I never said whether FDR was wrong or right. I was simply using your “constitutional” criterion.

>> FDR's actions were in response to the War Crimes of the Germans and Japanese.

Now I’m really confused – “constitutional” isn’t the criterion?

Note that you are also confused. You need to get your ducks in the right order. Your telling me the Japanese-American internment was in response to Japanese/German war crimes – you gotta be kidding me. The extent of German war crimes was not known until after these measures were in place. That includes FDR’s press censorship, implemented for the allied invasion of French North Africa, which was put in place to keep the folks at home from hearing all the bad news, and there was a lot of bad news. The “special privileges” given to British agents by FDR began well before 1941.

>> the number of Justices on the Supreme Court is set by statute not in the Constitution..

But – they do decide what is or is not constitutional. So, if after losing several 5-4 cases on detainee treatment, Bush proposes adding 2 justices to the SC – you’re OK with that?

>> Your cowardly use of anonymous….

Please explain the difference between “anonymous” and APL. I don’t have a blog – I don’t have the time. Who I am or you are does not matter. The ideas should stand or fall on their own. In any case, it does not take much “courage” to operate an anti-war blog these days. Operating an anti-war publication under FDR – now that would have taken courage

A Proud Liberal said...

Anonymous wrote:

">> FDR's actions were in response to the War Crimes of the Germans and Japanese.
Now I’m really confused – “constitutional” isn’t the criterion?
Note that you are also confused. You need to get your ducks in the right order. Your telling me the Japanese-American internment was in response to Japanese/German war crimes – you gotta be kidding me. The extent of German war crimes was not known until after these measures were in place. That includes FDR’s press censorship, implemented for the allied invasion of French North Africa, which was put in place to keep the folks at home from hearing all the bad news, and there was a lot of bad news. The “special privileges” given to British agents by FDR began well before 1941."


No, there is no kidding involved. War Crimes were known at the time—the invasion and occupation of numerous countries had occurred without cause or on false pretenses—exactly like the invasion of Iraq. Many of the war criminals executed after WWII were executed for the crime of pre-emptive, unjustified war—defined as a crime against humanity.
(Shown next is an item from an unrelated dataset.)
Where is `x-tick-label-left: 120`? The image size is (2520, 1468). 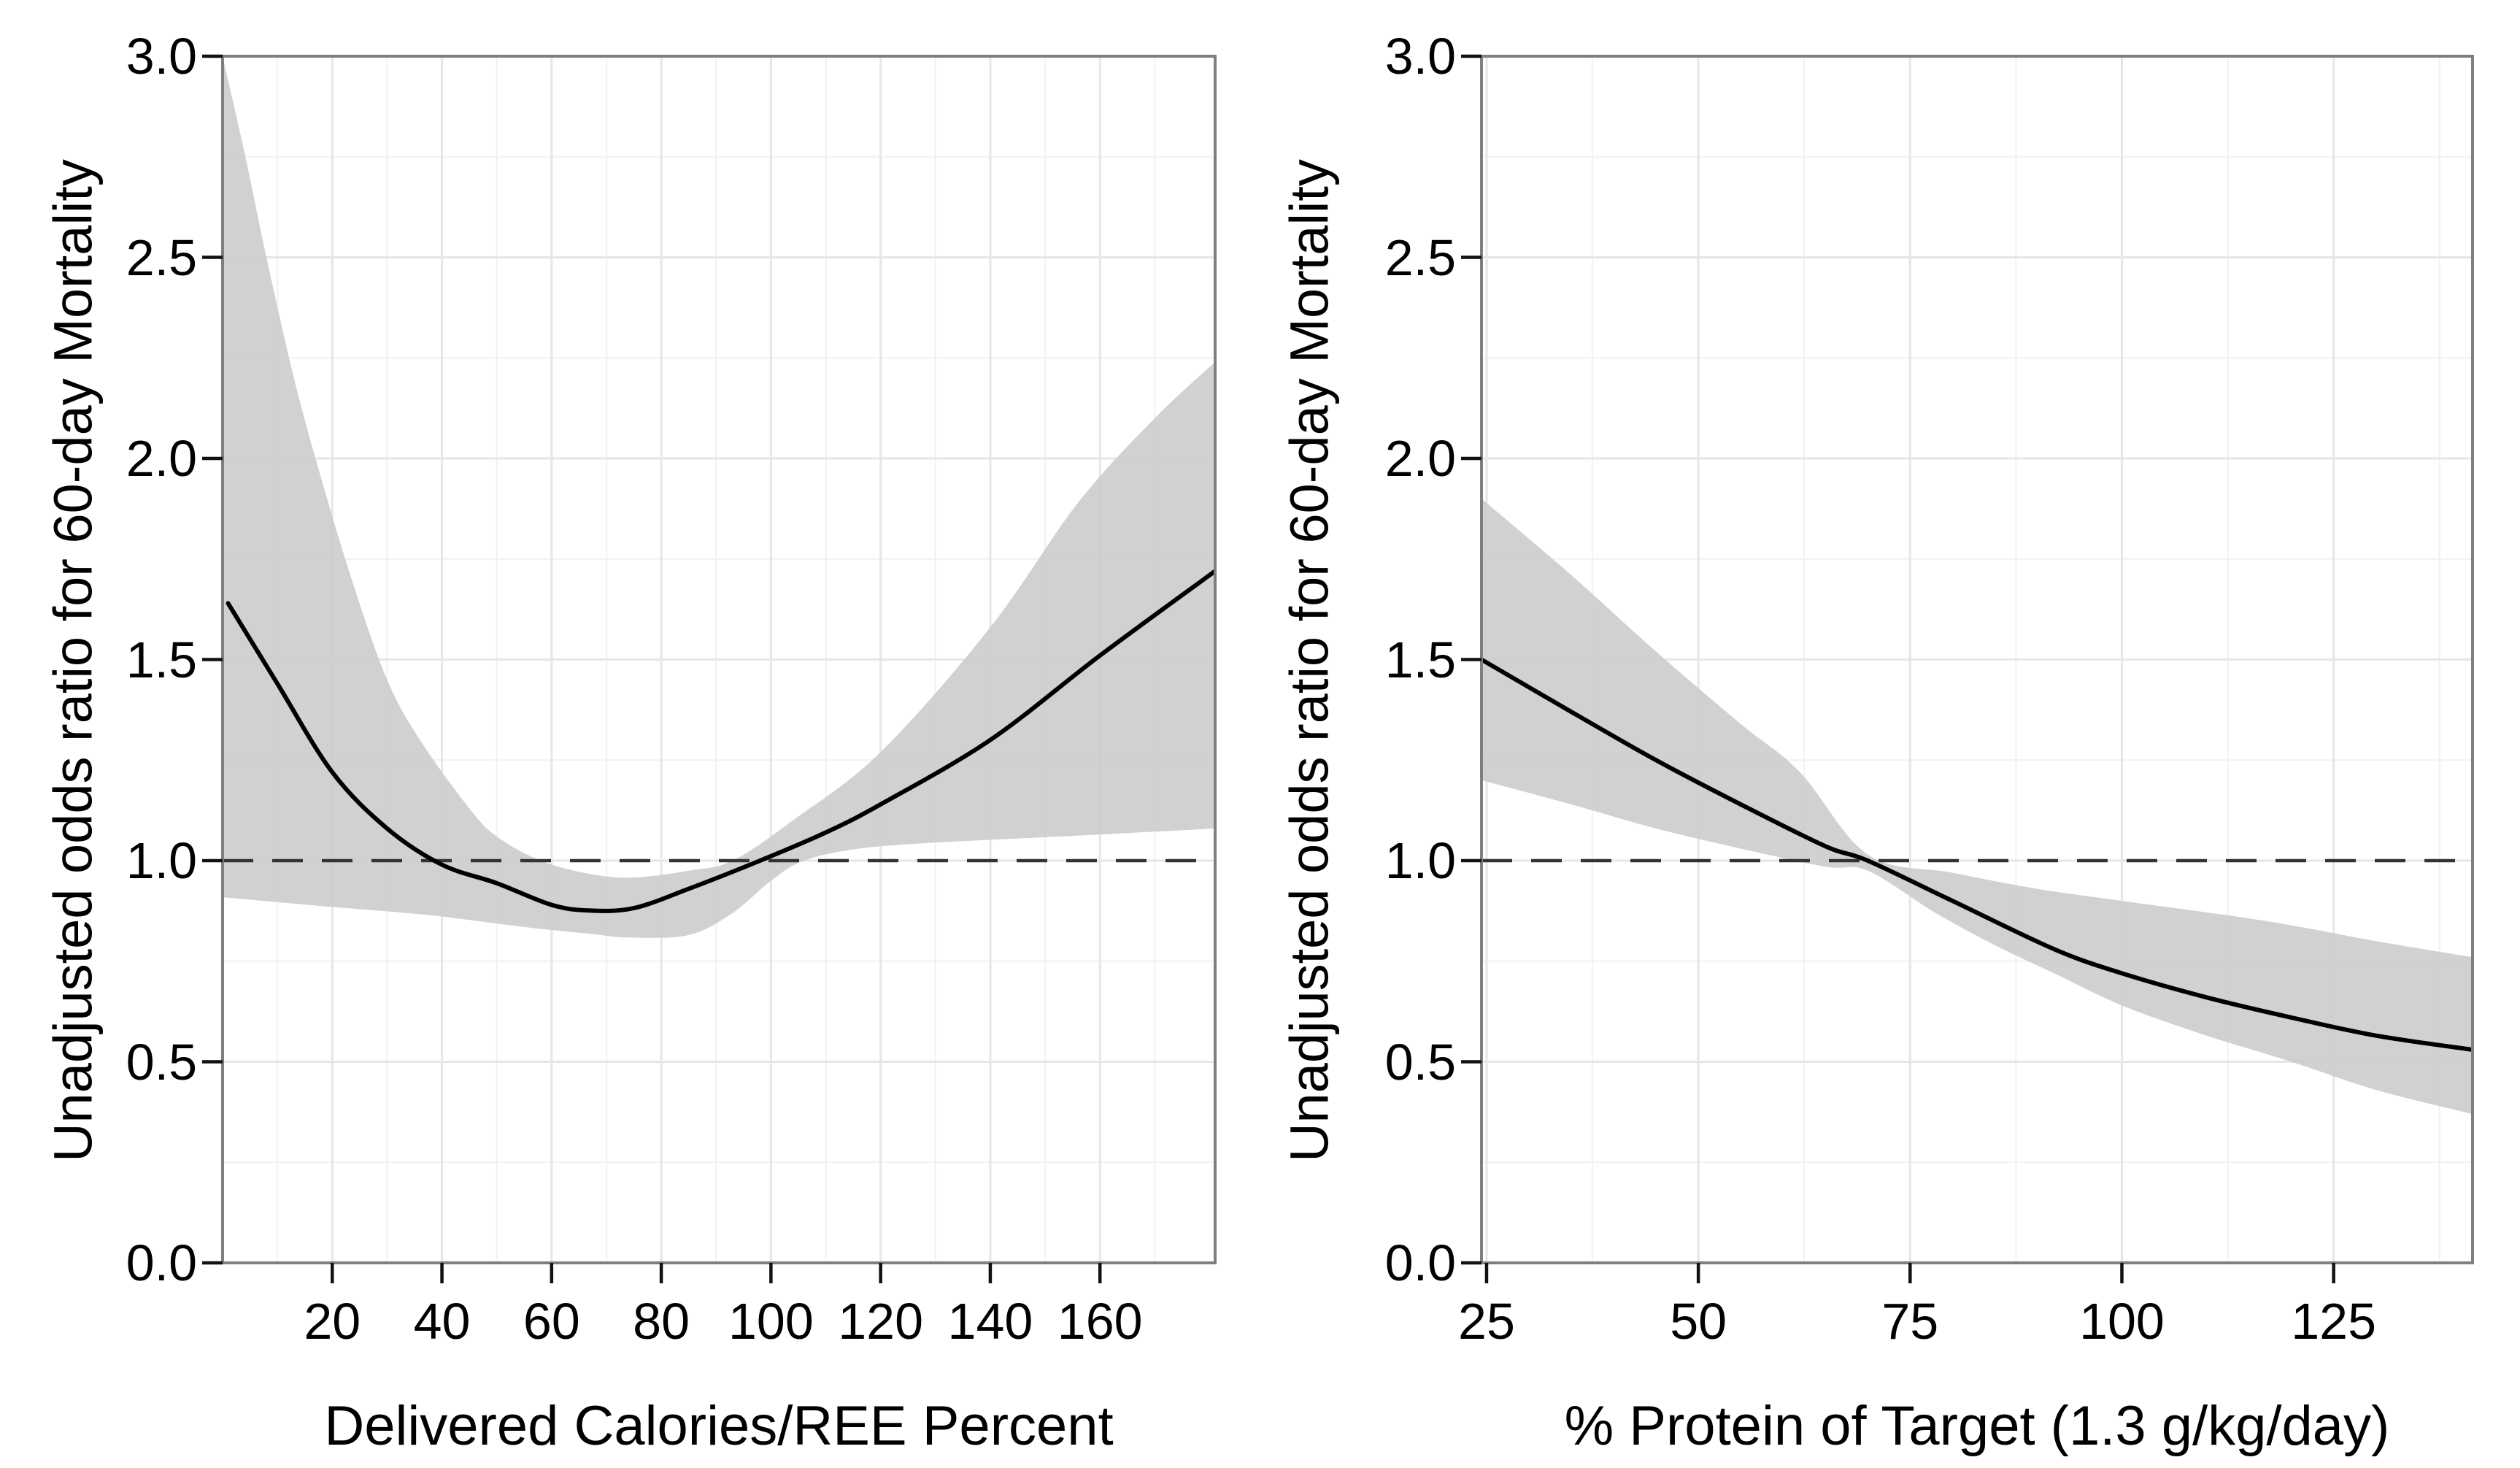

Again, any of FDR's actions were in response to war crimes not war crimes themselves like the War Chimp's actions.


">> the number of Justices on the Supreme Court is set by statute not in the Constitution..
But – they do decide what is or is not constitutional. So, if after losing several 5-4 cases on detainee treatment, Bush proposes adding 2 justices to the SC – you’re OK with that?"
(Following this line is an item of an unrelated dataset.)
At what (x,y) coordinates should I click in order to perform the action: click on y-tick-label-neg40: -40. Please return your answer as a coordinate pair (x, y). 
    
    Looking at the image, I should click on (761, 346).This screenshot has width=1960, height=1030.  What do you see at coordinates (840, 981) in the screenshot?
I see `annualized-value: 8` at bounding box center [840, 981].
No, I'm not okay with it but I would know enough not to call it unconstitutional. What does it matter anyway, the War Chimp just ignores rulings if he doesn't agree with them. That I do call a shredding of the Constitution.


">> Your cowardly use of anonymous….
I don’t have a blog – I don’t have the time. Who I am or you are does not matter. The ideas should stand or fall on their own. In any case, it does not take much “courage” to operate an anti-war blog these days. Operating an anti-war publication under FDR – now that would have taken courage"


You do have the time to sit at home and at work in Illinois to do your little sniping job. What you have missed is that FDR was anti-war himself. The actions you use to compare with and justify the War Chimp's actions were anti-war. Your ideas fall on their merit, since they have none. Your support of the War Chimp means that you abet war crimes, making you guilty of war crimes yourself.